4. Theoretical Properties and Complexity Analysis

Complexity

Classical HTN planning exhibits exponential time complexity in decomposition depth ( $O(|\Lambda|^d)$ ). ChatHTN bottlenecks on ChatGPT queries, but with learning, each compound task symbol in the domain triggers at most one LLM call (plus verification). Thus, the number of LLM calls per problem instance scales as $O(|\mathcal T_c|)$ , sharply reducing repeated expensive queries relative to total task occurrences (Xu et al., 17 Nov 2025).

Soundness and Completeness

Soundness: Enforced through regression-verified methods and verifier tasks. No learned method is added unless executing its body is sufficient for the effects of the original compound task.
Completeness (relative to oracle LLM): If ChatGPT produces a valid decomposition for each required compound symbol on first encounter, no future LLM queries are required for that symbol. The planner will eventually construct a plan if one exists and the LLM is correct at least once for each distinct compound (Xu et al., 17 Nov 2025).

5. Empirical Evaluation

ChatHTN and its learning extension were evaluated on domains including Logistics Transportation and Search & Rescue. Key evaluation criteria comprised:

Number of ChatGPT queries per problem
Percentage of instances solved

Empirical results demonstrate:

The online learner consistently reduces LLM calls by approximately 50–70%.
Planning success rates are maintained or improved because accumulation of LLM errors is reduced through memoization-like learning of decompositions.
When only the highest-level method is missing (necessitating full-plan generation by ChatGPT), both baseline and learner perform worse, but the learner still shows modest gains.

Example summary table for calls and solve rates in Logistics:

Method Removed	Avg. Calls (No Learner)	Avg.
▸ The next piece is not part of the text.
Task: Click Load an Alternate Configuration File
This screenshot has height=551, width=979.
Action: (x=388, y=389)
Calls (Learner)	Success % (No Learner)	Success % (Learner)
TM1	8.5	3.2	90	95
TM2	9.1	2.9	85	92
TPM2 (top)	12.4	11.8	40	45

No statistical significance tests were reported; results are averaged over 30 trials per removal (Xu et al., 17 Nov 2025).
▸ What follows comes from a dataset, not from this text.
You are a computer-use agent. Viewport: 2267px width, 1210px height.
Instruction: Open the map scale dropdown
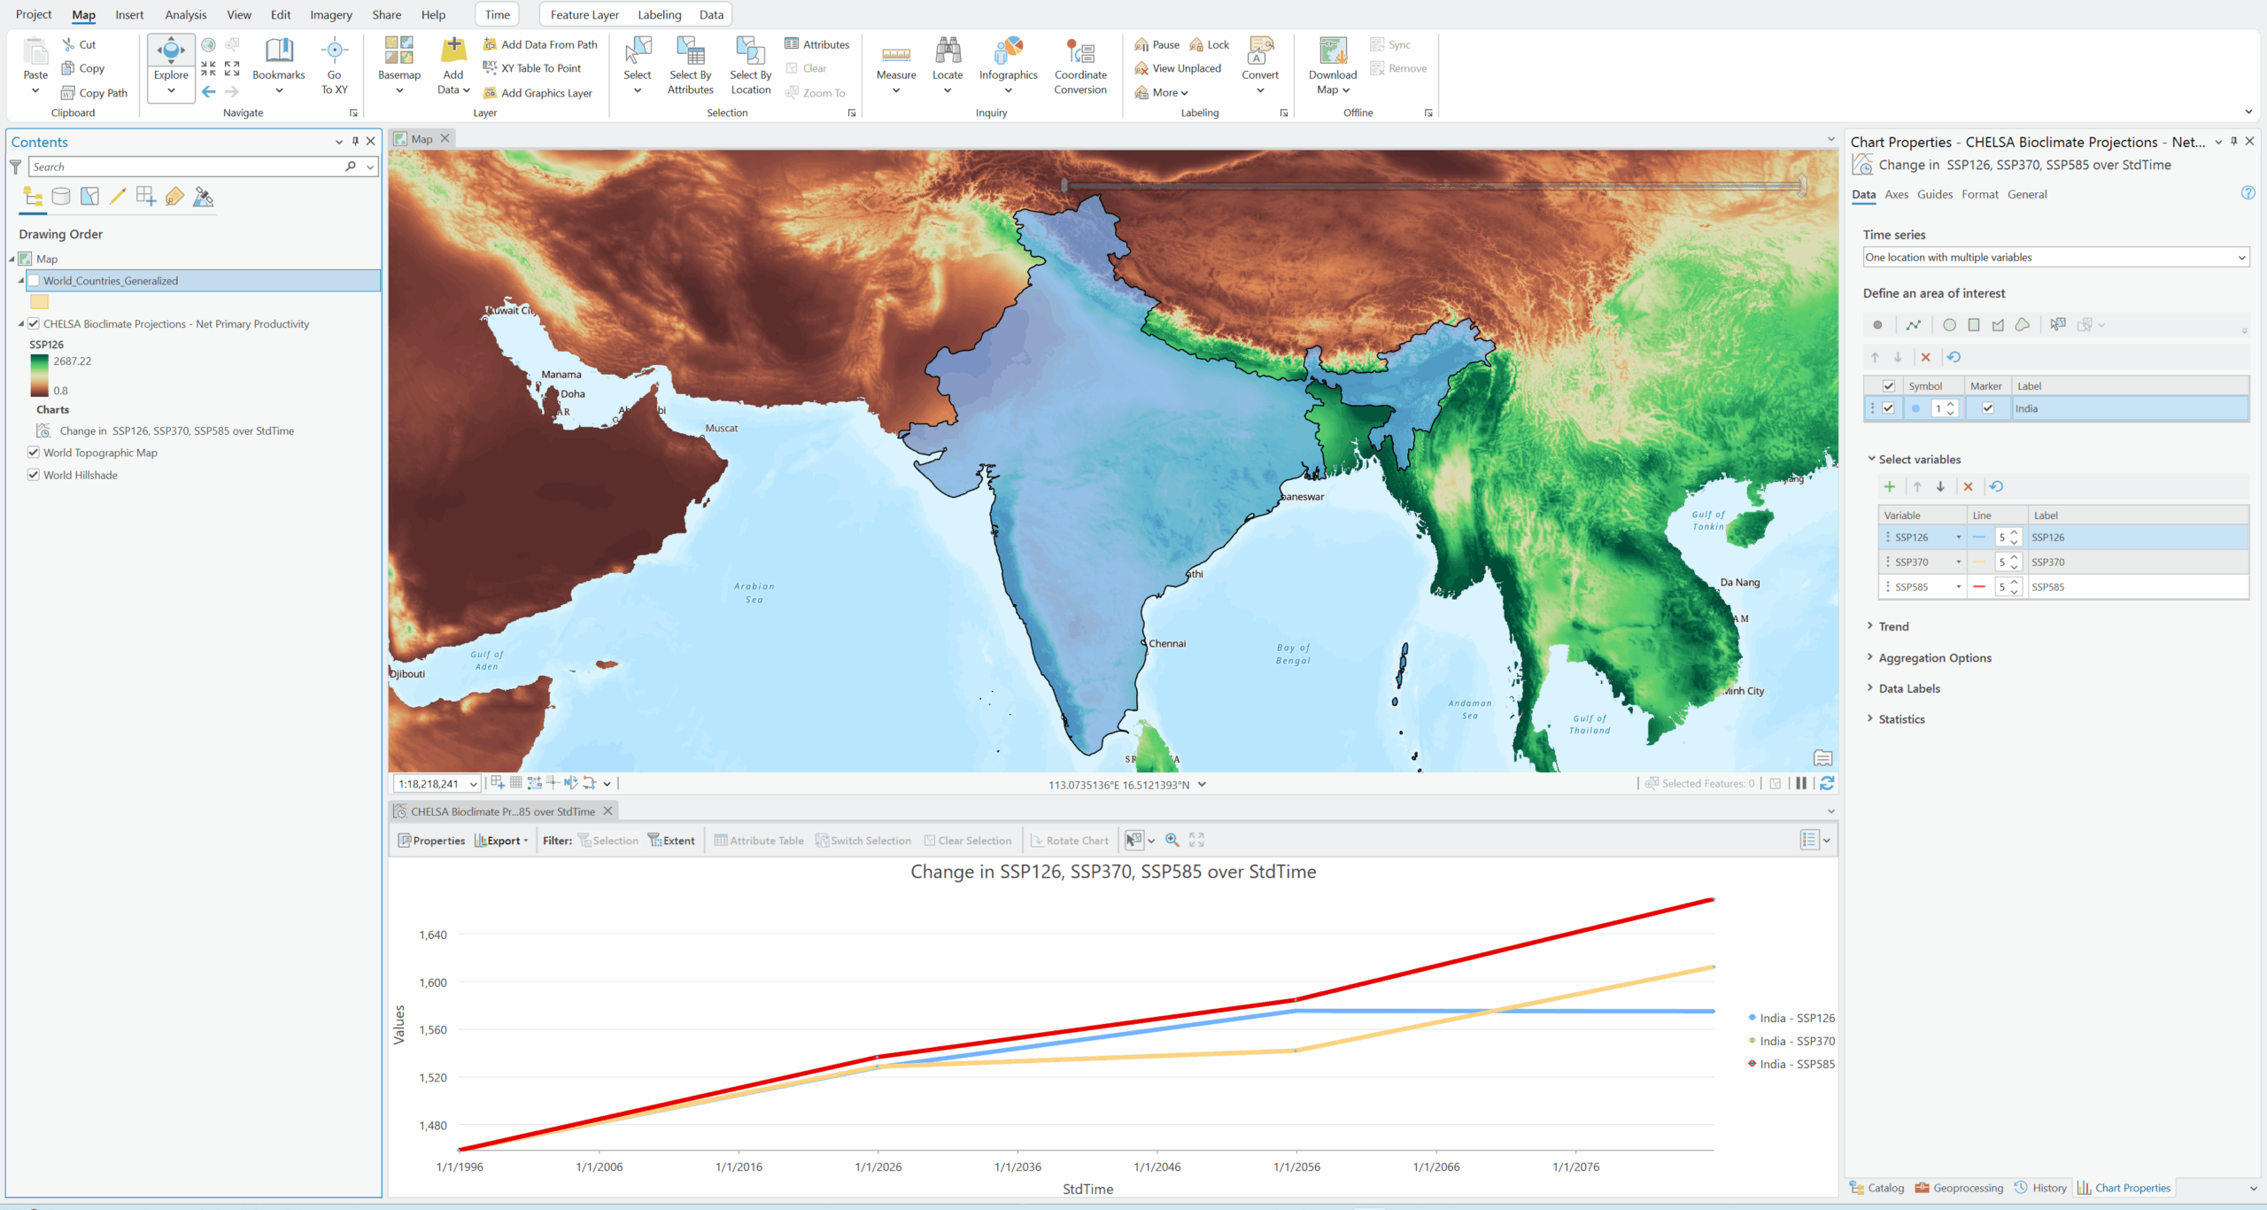pyautogui.click(x=474, y=784)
6. Limitations and Future Directions

The ChatHTN approach demonstrates several limitations:

Learned methods are strictly linear (flat sequences of primitive tasks); no compound-subtask hierarchy, recursion, or loops are learned. This constrains generalization to tasks with fixed, non-recursive structure.
When top-level methods are missing and LLMs are forced to produce end-to-end plans, errors compound and degrade results.
Merging and generalizing multiple learned methods to minimize library size remain open.

Proposed enhancements include:

Allowing LLM-generated decompositions with mixed primitive and compound subtasks, enabling the discovery of multi-level HTN structures.
Pattern mining on primitive sequences to induce recursive or iterative methods (e.g., for variable-size collections of entities).
Improved generalization across learned methods through automated merging and structural induction (Xu et al., 17 Nov 2025).

7. Relationship to Broader HTN-LLM Planning Paradigms

ChatHTN's interleaving of symbolic and LLM-based decomposition contrasts with alternate LLM planning paradigms such as Hypertree Planning (HTP), which represent plans as hypertrees rather than strictly sequential task networks. In HTP, hierarchical decompositions are constructed as rooted, acyclic directed hypergraphs, enabling broader parallelism, divide-and-conquer, and constraint propagation through multi-chain expansion (Gui et al., 5 May 2025). Unlike ChatHTN, which is restricted to linearization via primitive task sequences, HTP enables more expressive multi-level, parallelizable planning at the expense of increased control complexity and resource demands.

The ChatHTN framework (Munoz-Avila et al., 17 May 2025) and its extensions provide a principled compromise between interpretability, provable soundness, and practical scalability for agentic LLM-integrated planning. Its blend of strict symbolic verification and flexible learning from LLM output sets a baseline for future developments in hybrid neuro-symbolic planning systems.